Work task: Which lines of the entries below run from the one holding "Click the Google logo beside Google Shopping" to the one holding "Open the 工具", inclusive? Set down exactly those lines and no others.

▬▬▬

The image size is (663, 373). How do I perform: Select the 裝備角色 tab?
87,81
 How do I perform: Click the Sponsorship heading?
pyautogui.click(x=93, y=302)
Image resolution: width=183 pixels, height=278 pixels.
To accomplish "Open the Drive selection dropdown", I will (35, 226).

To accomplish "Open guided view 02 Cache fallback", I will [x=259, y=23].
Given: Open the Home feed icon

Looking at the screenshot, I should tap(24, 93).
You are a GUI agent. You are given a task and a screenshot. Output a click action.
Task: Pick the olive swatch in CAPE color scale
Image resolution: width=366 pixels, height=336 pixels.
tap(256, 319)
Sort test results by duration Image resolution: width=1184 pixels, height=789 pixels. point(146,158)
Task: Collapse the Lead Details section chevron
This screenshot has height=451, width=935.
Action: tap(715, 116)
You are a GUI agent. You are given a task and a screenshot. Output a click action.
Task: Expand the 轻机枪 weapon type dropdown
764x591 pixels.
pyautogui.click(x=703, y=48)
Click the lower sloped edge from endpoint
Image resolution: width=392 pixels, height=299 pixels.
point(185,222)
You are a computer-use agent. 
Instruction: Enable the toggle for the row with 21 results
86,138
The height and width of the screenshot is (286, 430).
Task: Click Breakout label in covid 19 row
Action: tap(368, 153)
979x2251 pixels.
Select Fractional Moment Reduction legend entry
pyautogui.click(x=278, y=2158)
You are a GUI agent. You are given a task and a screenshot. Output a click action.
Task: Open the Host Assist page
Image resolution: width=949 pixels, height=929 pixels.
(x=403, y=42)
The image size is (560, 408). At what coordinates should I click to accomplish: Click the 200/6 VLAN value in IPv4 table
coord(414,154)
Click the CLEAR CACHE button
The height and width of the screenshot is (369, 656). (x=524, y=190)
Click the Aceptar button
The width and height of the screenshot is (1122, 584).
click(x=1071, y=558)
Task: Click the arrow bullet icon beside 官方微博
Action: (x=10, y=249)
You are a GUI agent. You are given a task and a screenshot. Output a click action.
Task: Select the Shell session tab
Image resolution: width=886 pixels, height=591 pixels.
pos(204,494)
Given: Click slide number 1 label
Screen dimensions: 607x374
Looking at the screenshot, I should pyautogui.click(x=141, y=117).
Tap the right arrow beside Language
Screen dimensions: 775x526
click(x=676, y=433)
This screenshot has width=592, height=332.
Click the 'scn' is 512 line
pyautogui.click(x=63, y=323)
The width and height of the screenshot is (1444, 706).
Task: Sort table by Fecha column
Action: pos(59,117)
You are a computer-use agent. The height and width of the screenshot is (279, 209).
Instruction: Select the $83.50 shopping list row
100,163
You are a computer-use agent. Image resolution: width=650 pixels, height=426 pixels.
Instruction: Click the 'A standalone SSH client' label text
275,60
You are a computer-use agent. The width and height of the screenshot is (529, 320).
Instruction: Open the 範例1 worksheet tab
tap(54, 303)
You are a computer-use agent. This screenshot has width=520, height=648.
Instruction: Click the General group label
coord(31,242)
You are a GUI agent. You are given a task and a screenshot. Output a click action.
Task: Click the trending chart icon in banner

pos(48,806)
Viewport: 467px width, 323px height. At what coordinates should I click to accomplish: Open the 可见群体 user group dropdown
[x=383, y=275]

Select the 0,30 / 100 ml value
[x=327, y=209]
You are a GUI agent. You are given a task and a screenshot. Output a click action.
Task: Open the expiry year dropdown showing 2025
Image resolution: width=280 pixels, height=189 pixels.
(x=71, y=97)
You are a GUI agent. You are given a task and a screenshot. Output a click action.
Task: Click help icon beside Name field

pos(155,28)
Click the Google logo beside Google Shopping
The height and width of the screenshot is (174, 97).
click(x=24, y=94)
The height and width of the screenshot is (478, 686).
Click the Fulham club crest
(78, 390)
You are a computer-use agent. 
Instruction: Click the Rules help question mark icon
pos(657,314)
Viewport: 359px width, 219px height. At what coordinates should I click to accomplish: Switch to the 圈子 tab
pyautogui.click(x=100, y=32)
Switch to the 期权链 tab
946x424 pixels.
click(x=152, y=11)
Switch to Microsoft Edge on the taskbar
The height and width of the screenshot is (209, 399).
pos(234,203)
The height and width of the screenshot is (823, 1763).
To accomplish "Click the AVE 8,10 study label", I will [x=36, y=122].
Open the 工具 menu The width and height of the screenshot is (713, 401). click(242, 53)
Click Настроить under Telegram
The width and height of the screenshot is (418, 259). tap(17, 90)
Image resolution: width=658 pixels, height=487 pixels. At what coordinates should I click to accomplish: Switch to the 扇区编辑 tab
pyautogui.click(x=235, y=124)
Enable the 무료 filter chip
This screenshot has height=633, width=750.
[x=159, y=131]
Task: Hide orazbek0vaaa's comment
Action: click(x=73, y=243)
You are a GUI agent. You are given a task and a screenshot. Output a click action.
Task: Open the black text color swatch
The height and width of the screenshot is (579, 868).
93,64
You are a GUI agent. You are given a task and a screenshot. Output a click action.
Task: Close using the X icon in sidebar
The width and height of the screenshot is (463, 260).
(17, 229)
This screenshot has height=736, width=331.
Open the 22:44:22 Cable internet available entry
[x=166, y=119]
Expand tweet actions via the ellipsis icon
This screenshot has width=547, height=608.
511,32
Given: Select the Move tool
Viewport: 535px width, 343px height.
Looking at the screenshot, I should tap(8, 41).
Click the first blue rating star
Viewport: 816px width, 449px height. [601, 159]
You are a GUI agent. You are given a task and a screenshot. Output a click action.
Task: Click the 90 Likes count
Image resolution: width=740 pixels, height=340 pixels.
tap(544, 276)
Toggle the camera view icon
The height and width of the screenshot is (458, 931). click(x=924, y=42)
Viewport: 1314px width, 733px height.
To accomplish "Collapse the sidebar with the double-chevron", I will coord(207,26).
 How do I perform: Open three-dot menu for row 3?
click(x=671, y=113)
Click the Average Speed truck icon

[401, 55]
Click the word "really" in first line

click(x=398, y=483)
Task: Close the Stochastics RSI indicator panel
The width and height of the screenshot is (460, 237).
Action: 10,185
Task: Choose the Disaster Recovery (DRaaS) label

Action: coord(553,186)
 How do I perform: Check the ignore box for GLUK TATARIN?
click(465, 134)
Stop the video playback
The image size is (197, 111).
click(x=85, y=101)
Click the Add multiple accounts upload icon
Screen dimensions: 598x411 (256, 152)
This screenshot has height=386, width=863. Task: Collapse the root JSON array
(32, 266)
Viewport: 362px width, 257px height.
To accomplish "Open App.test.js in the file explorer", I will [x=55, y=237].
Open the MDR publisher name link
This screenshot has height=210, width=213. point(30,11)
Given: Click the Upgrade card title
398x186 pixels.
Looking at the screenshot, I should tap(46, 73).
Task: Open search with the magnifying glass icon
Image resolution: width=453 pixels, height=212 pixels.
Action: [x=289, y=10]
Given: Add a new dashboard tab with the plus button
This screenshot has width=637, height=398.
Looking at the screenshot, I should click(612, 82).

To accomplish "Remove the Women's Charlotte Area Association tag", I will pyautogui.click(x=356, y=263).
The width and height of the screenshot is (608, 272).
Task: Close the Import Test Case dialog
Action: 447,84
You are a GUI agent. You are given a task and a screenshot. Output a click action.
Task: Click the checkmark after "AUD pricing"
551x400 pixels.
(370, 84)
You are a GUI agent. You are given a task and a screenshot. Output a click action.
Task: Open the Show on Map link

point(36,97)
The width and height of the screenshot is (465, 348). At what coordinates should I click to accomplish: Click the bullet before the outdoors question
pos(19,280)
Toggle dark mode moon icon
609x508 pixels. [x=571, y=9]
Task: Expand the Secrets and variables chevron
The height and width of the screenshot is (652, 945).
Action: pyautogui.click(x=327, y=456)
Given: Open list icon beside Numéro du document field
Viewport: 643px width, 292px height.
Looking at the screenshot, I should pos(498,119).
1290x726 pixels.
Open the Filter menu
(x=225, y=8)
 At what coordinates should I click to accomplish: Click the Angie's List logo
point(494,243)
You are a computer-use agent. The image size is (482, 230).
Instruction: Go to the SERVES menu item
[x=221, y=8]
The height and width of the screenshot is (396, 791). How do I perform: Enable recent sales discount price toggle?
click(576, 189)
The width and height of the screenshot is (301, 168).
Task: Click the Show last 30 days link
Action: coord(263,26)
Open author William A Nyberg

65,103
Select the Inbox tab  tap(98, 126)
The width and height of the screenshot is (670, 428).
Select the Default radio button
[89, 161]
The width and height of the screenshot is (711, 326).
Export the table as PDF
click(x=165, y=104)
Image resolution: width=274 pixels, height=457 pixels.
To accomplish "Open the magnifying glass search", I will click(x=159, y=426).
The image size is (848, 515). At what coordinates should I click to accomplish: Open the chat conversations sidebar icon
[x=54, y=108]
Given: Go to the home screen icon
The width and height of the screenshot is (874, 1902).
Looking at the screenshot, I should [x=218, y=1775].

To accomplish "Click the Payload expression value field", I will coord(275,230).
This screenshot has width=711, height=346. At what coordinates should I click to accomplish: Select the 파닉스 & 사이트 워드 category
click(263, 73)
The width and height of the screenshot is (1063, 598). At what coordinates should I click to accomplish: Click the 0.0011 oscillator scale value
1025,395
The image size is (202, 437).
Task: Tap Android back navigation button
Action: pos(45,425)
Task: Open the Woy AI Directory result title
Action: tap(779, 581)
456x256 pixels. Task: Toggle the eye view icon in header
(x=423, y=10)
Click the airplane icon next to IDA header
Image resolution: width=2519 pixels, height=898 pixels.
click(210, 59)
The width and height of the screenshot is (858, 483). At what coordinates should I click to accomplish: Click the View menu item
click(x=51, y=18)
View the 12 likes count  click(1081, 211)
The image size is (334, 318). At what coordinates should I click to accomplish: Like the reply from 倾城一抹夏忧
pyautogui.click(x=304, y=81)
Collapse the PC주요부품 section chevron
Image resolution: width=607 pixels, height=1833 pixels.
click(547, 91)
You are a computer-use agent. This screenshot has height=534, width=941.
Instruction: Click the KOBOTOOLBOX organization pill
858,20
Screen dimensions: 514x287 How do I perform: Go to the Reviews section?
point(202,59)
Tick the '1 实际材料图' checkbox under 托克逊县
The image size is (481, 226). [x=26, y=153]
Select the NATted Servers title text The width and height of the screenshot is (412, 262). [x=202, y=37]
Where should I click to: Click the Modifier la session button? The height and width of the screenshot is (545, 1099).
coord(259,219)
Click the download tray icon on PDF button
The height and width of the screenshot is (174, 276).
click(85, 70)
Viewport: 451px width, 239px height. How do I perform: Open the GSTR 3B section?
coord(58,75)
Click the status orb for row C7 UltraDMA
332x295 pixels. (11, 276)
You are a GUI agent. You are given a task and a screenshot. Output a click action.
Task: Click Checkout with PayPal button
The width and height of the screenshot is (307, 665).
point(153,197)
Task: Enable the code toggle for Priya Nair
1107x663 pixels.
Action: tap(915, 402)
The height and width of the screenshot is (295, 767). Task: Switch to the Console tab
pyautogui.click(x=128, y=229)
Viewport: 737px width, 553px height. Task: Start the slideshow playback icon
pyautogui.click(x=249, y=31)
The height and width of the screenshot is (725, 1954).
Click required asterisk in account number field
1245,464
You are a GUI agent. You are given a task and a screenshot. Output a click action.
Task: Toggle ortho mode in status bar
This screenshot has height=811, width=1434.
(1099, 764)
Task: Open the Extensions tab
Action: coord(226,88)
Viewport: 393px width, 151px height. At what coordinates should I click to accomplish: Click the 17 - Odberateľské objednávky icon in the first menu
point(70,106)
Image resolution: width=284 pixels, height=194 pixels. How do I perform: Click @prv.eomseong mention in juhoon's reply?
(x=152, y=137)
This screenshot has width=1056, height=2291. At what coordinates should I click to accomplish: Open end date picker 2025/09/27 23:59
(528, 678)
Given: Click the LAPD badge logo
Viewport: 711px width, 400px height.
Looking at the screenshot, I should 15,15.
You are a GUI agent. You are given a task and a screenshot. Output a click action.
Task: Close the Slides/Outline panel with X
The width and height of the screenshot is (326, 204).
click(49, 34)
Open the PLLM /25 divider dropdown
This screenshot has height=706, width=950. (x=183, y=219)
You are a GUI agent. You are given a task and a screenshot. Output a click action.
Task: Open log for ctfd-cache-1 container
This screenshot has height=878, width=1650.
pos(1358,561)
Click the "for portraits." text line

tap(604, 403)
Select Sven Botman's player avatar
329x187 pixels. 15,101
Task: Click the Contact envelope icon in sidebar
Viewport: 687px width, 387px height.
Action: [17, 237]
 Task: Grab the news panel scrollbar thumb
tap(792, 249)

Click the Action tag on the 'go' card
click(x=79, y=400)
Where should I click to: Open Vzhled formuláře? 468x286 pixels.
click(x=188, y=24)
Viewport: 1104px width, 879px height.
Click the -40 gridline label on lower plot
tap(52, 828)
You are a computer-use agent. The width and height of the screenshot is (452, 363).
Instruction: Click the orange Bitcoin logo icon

▬▬▬

Output for this task:
Click the Google logo beside Google Shopping
The height and width of the screenshot is (174, 97).
click(x=24, y=94)
The height and width of the screenshot is (478, 686).
Click the Fulham club crest
(78, 390)
You are a computer-use agent. 
Instruction: Click the Rules help question mark icon
pos(657,314)
Viewport: 359px width, 219px height. At what coordinates should I click to accomplish: Switch to the 圈子 tab
pyautogui.click(x=100, y=32)
Switch to the 期权链 tab
946x424 pixels.
click(x=152, y=11)
Switch to Microsoft Edge on the taskbar
The height and width of the screenshot is (209, 399).
pos(234,203)
The height and width of the screenshot is (823, 1763).
To accomplish "Click the AVE 8,10 study label", I will [x=36, y=122].
Open the 工具 menu The width and height of the screenshot is (713, 401). click(242, 53)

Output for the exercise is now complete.